È uno scenario di tensione quasi inevitabile dove, da un lato, i moderati e coloro che sono più a rischio di rielezione cercheranno di allontanare i provvedimenti più estremi per evitare di perdere la fiducia di un elettorato poco ideologico; dall’altro, l’ala dura del partito pretenderà l’approvazione di misure forti per dimostrare di aver rispettato la volontà degli elettori che hanno scelto Trump come paladino di una rivoluzione conservatrice.
L’esito di questo scontro potrebbe essere una serie di stalli, con proposte di legge incagliate per mesi alla Camera per mancanza di voti e poi ulteriormente azzoppate al Senato per rispettare le rigide regole della budget reconciliation.
In tal caso, la “tempesta” di ordini esecutivi firmati nel Day One rischia di restare un fuoco di paglia isolato: provvedimenti a forte impatto mediatico, ma potenzialmente destinati a una rapida sospensione da parte dei tribunali o a una facile revoca da parte di qualsiasi futura Amministrazione di segno opposto, ben lungi dalla promessa di Trump dell'inizio di una vera rivoluzione conservatrice, mentre l’approvazione delle leggi langue al Congresso.
La vera partita della presidenza Trump
Nel sistema statunitense, il principio di separazione dei poteri e il meccanismo dei checks and balances (pesi e contrappesi) mirano ad impedire che il potere esecutivo assuma una posizione dominante senza controllo.
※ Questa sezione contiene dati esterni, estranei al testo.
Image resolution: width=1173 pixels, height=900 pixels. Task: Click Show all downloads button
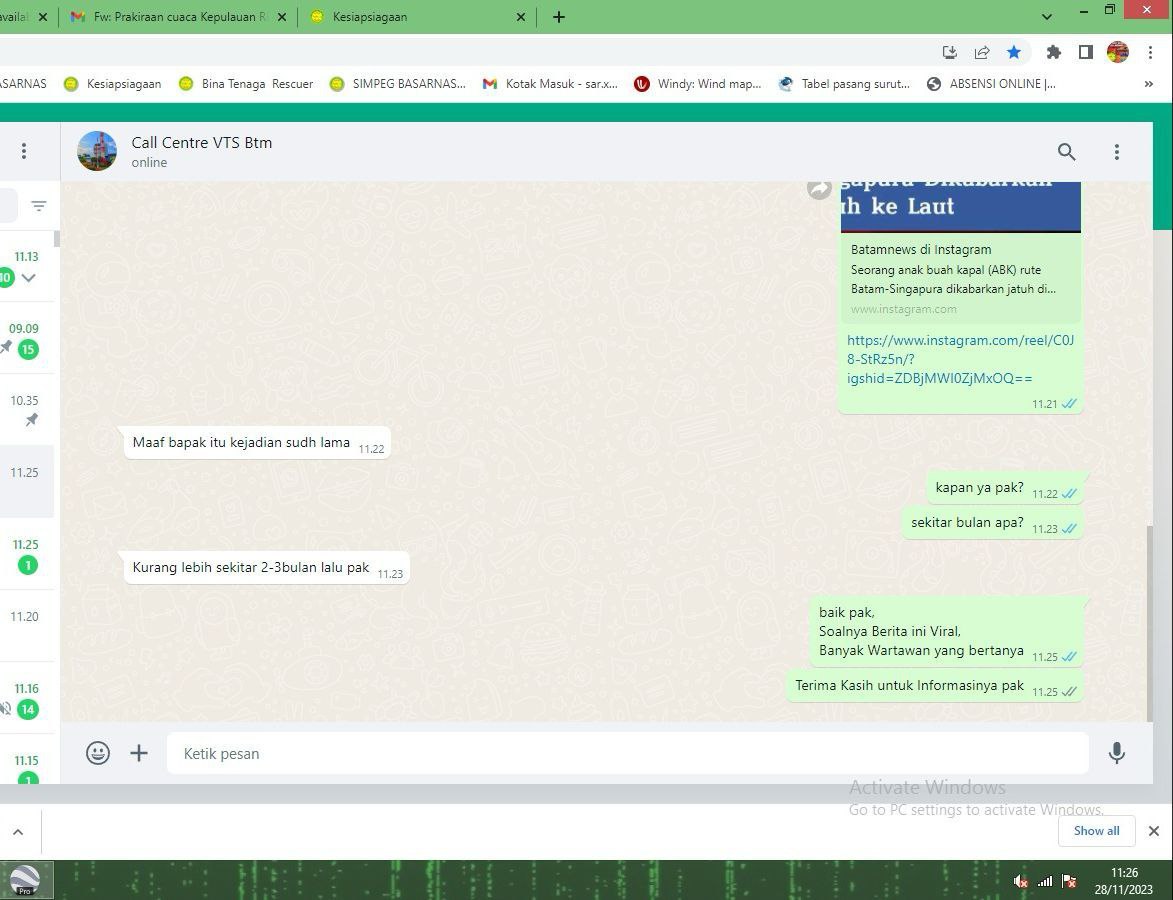1096,831
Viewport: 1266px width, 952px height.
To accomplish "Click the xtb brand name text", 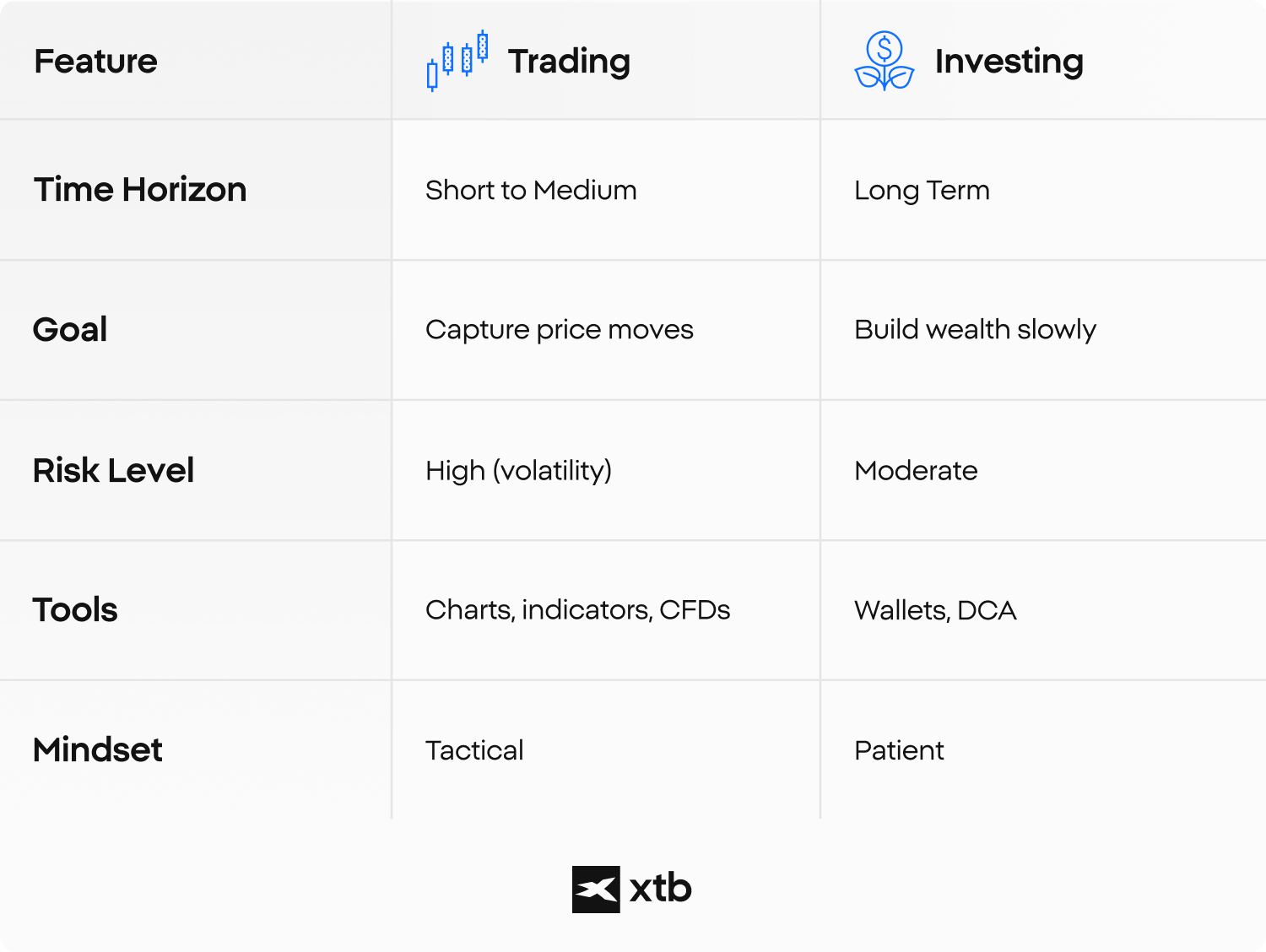I will pyautogui.click(x=660, y=890).
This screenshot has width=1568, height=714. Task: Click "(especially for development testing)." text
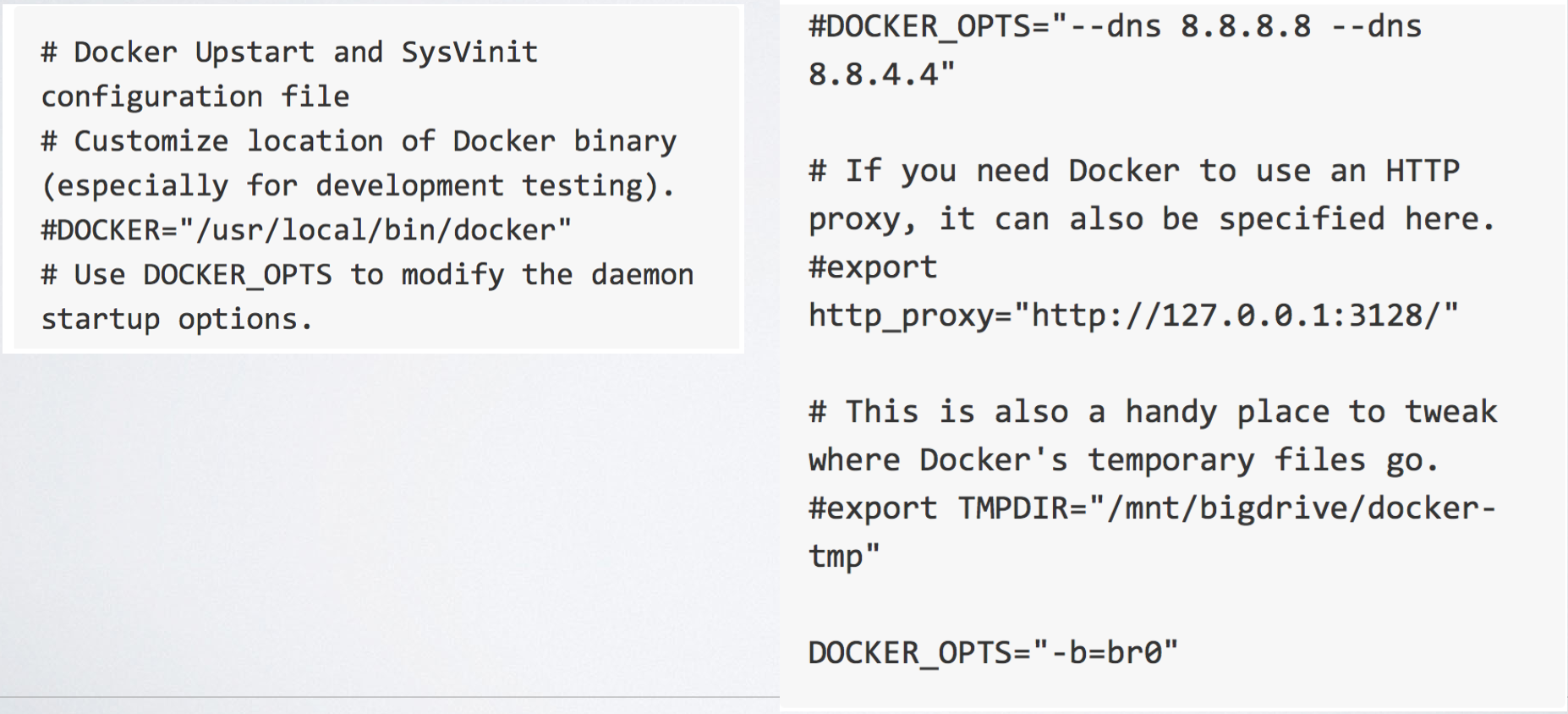click(x=358, y=186)
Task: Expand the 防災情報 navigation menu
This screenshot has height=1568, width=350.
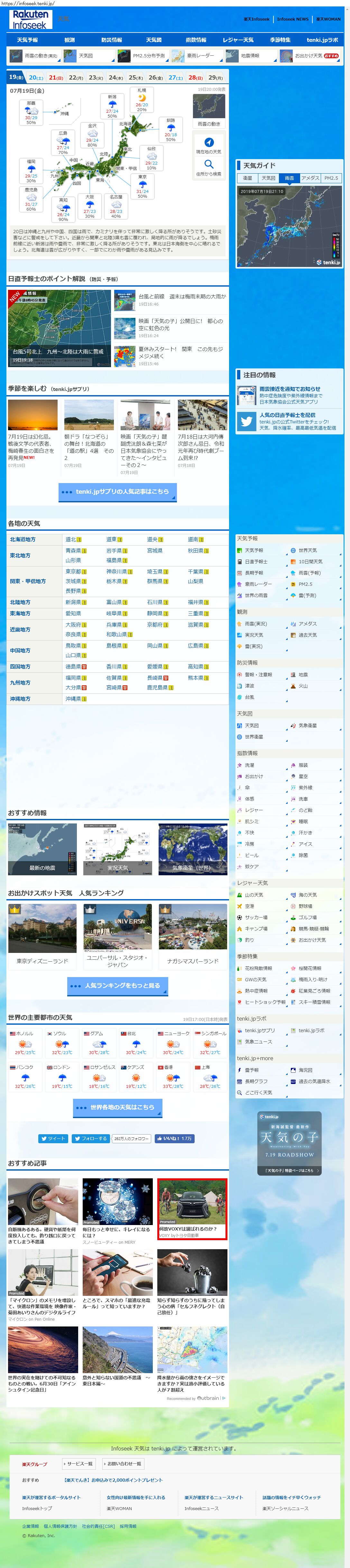Action: [x=111, y=40]
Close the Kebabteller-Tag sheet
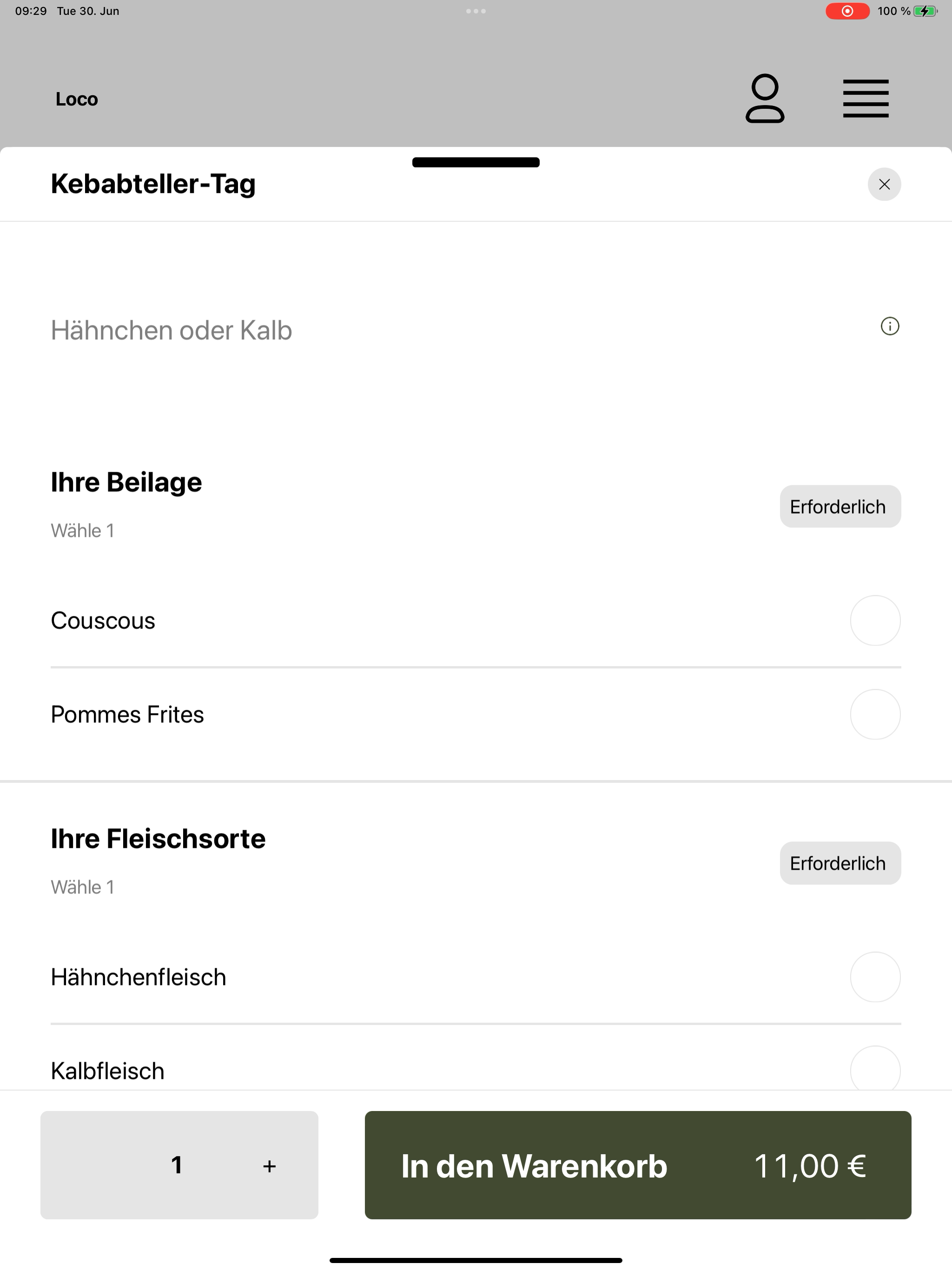Viewport: 952px width, 1270px height. (884, 184)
Trump, già nel suo primo mandato, ha mostrato la volontà di spingere al limite l’autorità presidenziale, ritrovandosi però a fare i conti con l’opposizione dei giudici federali e di parte del Congresso.
Questa volta, determinato ad accelerare ulteriormente, il presidente spera di beneficiare di un ambiente politico più favorevole e di una Corte Suprema a maggioranza conservatrice. Eppure, come la storia insegna, neppure una Corte in linea con i Repubblicani è disposta a ratificare indiscriminatamente ogni iniziativa della Casa Bianca, specie quando ci si muove in zone d’ombra rispetto alle prerogative costituzionali.
Per ottenere cambiamenti durevoli e strutturali, Trump sarà dunque costretto trovare difficili compromessi al Congresso per evitare che i dissidi interni al Partito Repubblicano sfocino in rotture definitive.
La seconda presidenza Trump, inaugurata tra altisonanti ordini esecutivi e grandi promesse di “rivoluzione conservatrice”, si trova perciò da subito davanti a un percorso tutt’altro che privo di ostacoli.
Nel complesso, ciò che appare chiaro è che la “grande svolta” conservatrice trumpiana non potrà realizzarsi in modo rapido né scontato: in un clima di fortissima polarizzazione politica, la vera incognita non è solo l’approvazione dell’ambiziosa agenda di Trump, ma la tenuta stessa di un sistema istituzionale messo nuovamente alla prova.